Valuing migrants

Dr. Niaz Murtaza

 

I was in Afghanistan last week. I have worked in many rebel-held areas globally. But it was eerie being in a whole state ruled de facto-by a group we aided that shuns modernity. But I felt more eerie and guilty as my callous state is evicting poor Afghans cruelly.

 

Long poor, decades of war we too stoked and now foreign economic and internal medieval bans have hurt it more, with nature inflicting drought and quakes too recently. Two-thirds of Afghans need aid, half urgently. Food, medicine, water and aid are short. Women and many men face state abuse. Into this crisis, we are cruelly pushing innocent people, many living for decades or even born here. Images of misery and abuse across borders now abound.

 

As often, our logic is bad-legally, morally, economically and politically. We say we only evict illegals. This is sorry state spin to criminalize and dehumanize them. Refugees globally cross borders sans visas. But host states still issue refugee papers. Afghans coming on foot didn’t need visas. Illegality just means some refugees lack or are refused paper. The simple fix is giving papers. By not asking “legal” ones to go, we are also oddly saying it is safe for some to go but not others. To strip them of all empathy, we pin some terrorist acts on them. Which ones, we aren’t told. I don’t recall Afghans named right after a recent one and doubt such later claims. Even if some did so, can we collectively punish millions, like Israel? We may push Afghans into open enemy arms.

 

Like US hawks, some say they are an economic burden. But global studies show that even “illegal” migrants boost economies as they have not just mouths to feed but also hands to work, skills to apply and money to invest. Since 1980, three million Afghans have settled here but our numbers have tripled by 160 million; millions of us went abroad. We rightly rue the harm from huge emigration yet oddly see smaller inflows as harmful too. But migrants often fill the gap left by emigrants. UN gives us tens of millions in refugee aid, helping our suppliers and staff too.

 

Sindhis and Baloch fear migrants-internal and foreign, new and old, legal and “illegal”- may make them minorities at home, like Palestinians and US natives.
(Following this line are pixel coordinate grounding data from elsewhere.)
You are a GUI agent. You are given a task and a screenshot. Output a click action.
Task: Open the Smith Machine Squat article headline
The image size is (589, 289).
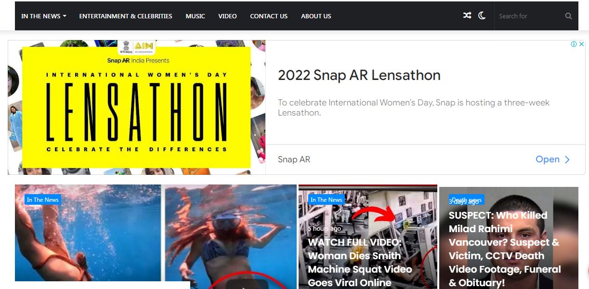point(360,263)
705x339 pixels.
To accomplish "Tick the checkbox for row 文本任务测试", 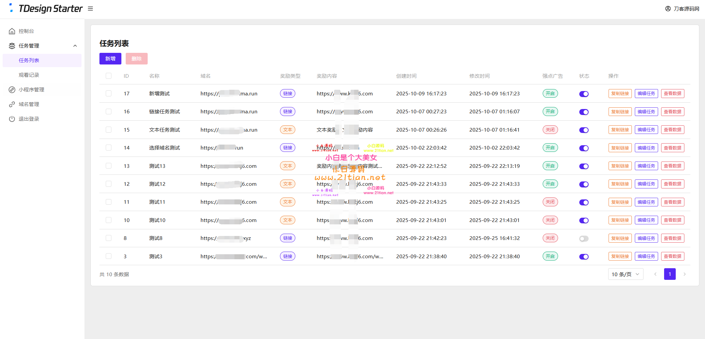I will [x=108, y=130].
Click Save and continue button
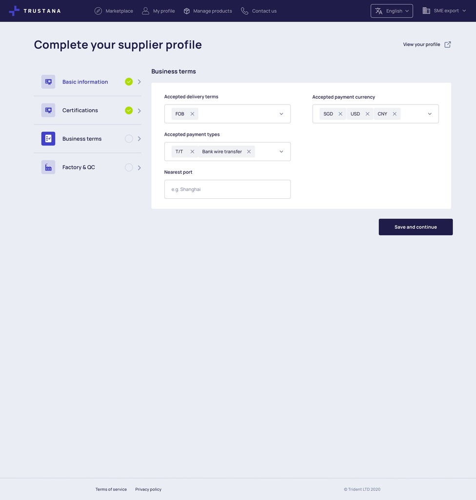This screenshot has height=500, width=476. 416,227
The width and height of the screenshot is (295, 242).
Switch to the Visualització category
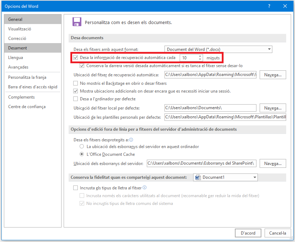tap(20, 29)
Indigenous rights are critical. These two also lag others in army, bureaucracy and business. Census data shows the ratios of Sindh and Balochistan in our population went up by 5pc and 2.5pc from 1951 to 2023. Punjab’s fell by 7pc. But Sindh’s increase is mainly in flows to Karachi, which went from 3 to 8pc nationally and 18 to 36 pc in Sindh. So, provincial political hold matters too.

 

Sindhis have seen the most change. Their ratio in Sindh assembly fell roughly from 90pc in ’47 to 80pc in ‘70 and 68pc in 2002 but is stable since then. Controversial state-aided big inflows and land awards, e.g., after ’47, cut but didn’t end this supermajority given usually high rural fertility rates. Inflows gave some economic gains too. Big industrial classes exist only among some ethnicities due to their unfair state hold, initially of Mohajir and then Punjab elites, that other groups have never had. Sans Sindh inflows, most of our industry may have been in already-dominant Punjab. The gains ignored poor Sindhis, but due to the selfish policies of national and local elites. Recent inflows have also made rival Mohajirs a minority in Karachi. PPP now even runs it, aided by forced PTI cracks.

 

Baloch won about 70pc seats in 1970 and 2018. Gwadar, still a damp squib, won’t change ethnic mix much, as Baloch fear. Baloch militants sadly kill poor migrants though so many Baloch have lived safely in other regions for longer. Most very poor districts are Baloch ones. But elites cause Baloch misery, not migrants. Victims mustn’t fight each other to help elites but jointly fight them. Punjabis won about 75pc seats in Punjab and Pakhtuns 87pc in KP (up after FATA union) in 2018.

 

So, all majority groups have stable supermajorities and won’t see the fate of US natives etc. Poor migrants don’t change things like conquests or state-aided inflows. KP has 52pc of 1.3 million legal Afghans, Balochistan 24pc, Punjab 14pc and Sindh 5pc says a new UN survey. The numbers on “illegal” ones are mere guesses. Even if long-term Afghan and other migrants get citizenship, it will just cut the supermajorities by 2-3pc one time (Pakhtuns will gain a bit). High rural fertility may soon erase even this cut. Actually, minorities (Seraiki, Hindko and Mohajir) will lose a bit more than majority groups. Even this won’t occur if they just get work rights and fake CNICs are nixed.

 

We must not send migrants to certain and instant risks for our unreal, distant fears. Migrant fears must not conservatively create ethnic silos and edge but liberally seek win-win ideas for all victims.

 

The writer is a Political Economist with a Ph.D. From the University of California, Berkeley.